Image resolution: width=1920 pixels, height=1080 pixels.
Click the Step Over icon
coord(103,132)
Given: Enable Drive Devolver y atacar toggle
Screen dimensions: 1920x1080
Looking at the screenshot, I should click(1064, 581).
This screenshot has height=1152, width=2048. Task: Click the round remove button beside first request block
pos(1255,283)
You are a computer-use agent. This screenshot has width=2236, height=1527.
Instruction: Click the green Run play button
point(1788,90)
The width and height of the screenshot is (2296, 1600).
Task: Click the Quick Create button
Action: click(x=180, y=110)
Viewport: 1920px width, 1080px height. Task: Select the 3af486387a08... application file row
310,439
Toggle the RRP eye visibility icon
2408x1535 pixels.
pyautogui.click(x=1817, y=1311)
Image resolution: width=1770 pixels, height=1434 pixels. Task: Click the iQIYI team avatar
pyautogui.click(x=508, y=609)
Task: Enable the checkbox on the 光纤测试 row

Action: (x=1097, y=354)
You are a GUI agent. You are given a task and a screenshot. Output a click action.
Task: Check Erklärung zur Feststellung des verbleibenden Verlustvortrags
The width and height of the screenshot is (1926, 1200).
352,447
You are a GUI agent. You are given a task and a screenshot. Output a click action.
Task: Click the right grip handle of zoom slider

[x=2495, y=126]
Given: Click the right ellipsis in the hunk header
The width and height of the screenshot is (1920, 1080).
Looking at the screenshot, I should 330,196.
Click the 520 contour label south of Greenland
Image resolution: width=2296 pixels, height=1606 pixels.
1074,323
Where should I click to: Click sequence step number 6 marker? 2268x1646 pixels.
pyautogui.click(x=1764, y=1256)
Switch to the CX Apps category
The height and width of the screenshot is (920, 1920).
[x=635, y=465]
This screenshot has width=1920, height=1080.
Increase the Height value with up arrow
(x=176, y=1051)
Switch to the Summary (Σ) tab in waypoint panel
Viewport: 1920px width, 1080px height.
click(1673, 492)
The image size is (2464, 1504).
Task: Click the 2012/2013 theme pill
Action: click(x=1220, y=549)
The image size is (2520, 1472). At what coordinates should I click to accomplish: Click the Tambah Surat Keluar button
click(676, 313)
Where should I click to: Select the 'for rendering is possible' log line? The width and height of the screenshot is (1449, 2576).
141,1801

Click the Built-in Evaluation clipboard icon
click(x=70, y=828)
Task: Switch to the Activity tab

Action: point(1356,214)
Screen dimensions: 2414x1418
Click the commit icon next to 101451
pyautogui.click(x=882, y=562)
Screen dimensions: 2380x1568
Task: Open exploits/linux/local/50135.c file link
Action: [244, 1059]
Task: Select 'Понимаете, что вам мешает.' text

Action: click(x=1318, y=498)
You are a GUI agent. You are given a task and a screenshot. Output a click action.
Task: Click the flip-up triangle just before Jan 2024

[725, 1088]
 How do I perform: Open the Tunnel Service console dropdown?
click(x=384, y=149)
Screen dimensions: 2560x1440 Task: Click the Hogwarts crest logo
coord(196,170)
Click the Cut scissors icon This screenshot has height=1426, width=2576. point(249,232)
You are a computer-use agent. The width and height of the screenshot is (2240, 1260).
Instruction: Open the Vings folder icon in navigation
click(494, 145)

-*-*-

**Brief**
The answer should contain every line of the data, unchanged.

**Solution to this exercise**
Image resolution: width=1920 pixels, height=1080 pixels.
Click the Step Over icon
coord(103,132)
Given: Enable Drive Devolver y atacar toggle
Screen dimensions: 1920x1080
Looking at the screenshot, I should click(1064, 581).
This screenshot has height=1152, width=2048. Task: Click the round remove button beside first request block
pos(1255,283)
You are a computer-use agent. This screenshot has width=2236, height=1527.
Instruction: Click the green Run play button
point(1788,90)
The width and height of the screenshot is (2296, 1600).
Task: Click the Quick Create button
Action: click(x=180, y=110)
Viewport: 1920px width, 1080px height. Task: Select the 3af486387a08... application file row
310,439
Toggle the RRP eye visibility icon
2408x1535 pixels.
pyautogui.click(x=1817, y=1311)
Image resolution: width=1770 pixels, height=1434 pixels. Task: Click the iQIYI team avatar
pyautogui.click(x=508, y=609)
Task: Enable the checkbox on the 光纤测试 row

Action: (x=1097, y=354)
You are a GUI agent. You are given a task and a screenshot. Output a click action.
Task: Check Erklärung zur Feststellung des verbleibenden Verlustvortrags
The width and height of the screenshot is (1926, 1200).
352,447
You are a GUI agent. You are given a task and a screenshot. Output a click action.
Task: Click the right grip handle of zoom slider

[x=2495, y=126]
Given: Click the right ellipsis in the hunk header
The width and height of the screenshot is (1920, 1080).
Looking at the screenshot, I should 330,196.
Click the 520 contour label south of Greenland
Image resolution: width=2296 pixels, height=1606 pixels.
1074,323
Where should I click to: Click sequence step number 6 marker? 2268x1646 pixels.
pyautogui.click(x=1764, y=1256)
Switch to the CX Apps category
The height and width of the screenshot is (920, 1920).
[x=635, y=465]
This screenshot has width=1920, height=1080.
Increase the Height value with up arrow
(x=176, y=1051)
Switch to the Summary (Σ) tab in waypoint panel
Viewport: 1920px width, 1080px height.
click(1673, 492)
The image size is (2464, 1504).
Task: Click the 2012/2013 theme pill
Action: click(x=1220, y=549)
The image size is (2520, 1472). At what coordinates should I click to accomplish: Click the Tambah Surat Keluar button
click(676, 313)
Where should I click to: Select the 'for rendering is possible' log line? The width and height of the screenshot is (1449, 2576).
141,1801

Click the Built-in Evaluation clipboard icon
click(x=70, y=828)
Task: Switch to the Activity tab

Action: point(1356,214)
Screen dimensions: 2414x1418
Click the commit icon next to 101451
pyautogui.click(x=882, y=562)
Screen dimensions: 2380x1568
Task: Open exploits/linux/local/50135.c file link
Action: [244, 1059]
Task: Select 'Понимаете, что вам мешает.' text

Action: click(x=1318, y=498)
You are a GUI agent. You are given a task and a screenshot. Output a click action.
Task: Click the flip-up triangle just before Jan 2024

[725, 1088]
 How do I perform: Open the Tunnel Service console dropdown?
click(x=384, y=149)
Screen dimensions: 2560x1440 Task: Click the Hogwarts crest logo
coord(196,170)
Click the Cut scissors icon This screenshot has height=1426, width=2576. point(249,232)
You are a computer-use agent. The width and height of the screenshot is (2240, 1260).
Instruction: Open the Vings folder icon in navigation
click(494, 145)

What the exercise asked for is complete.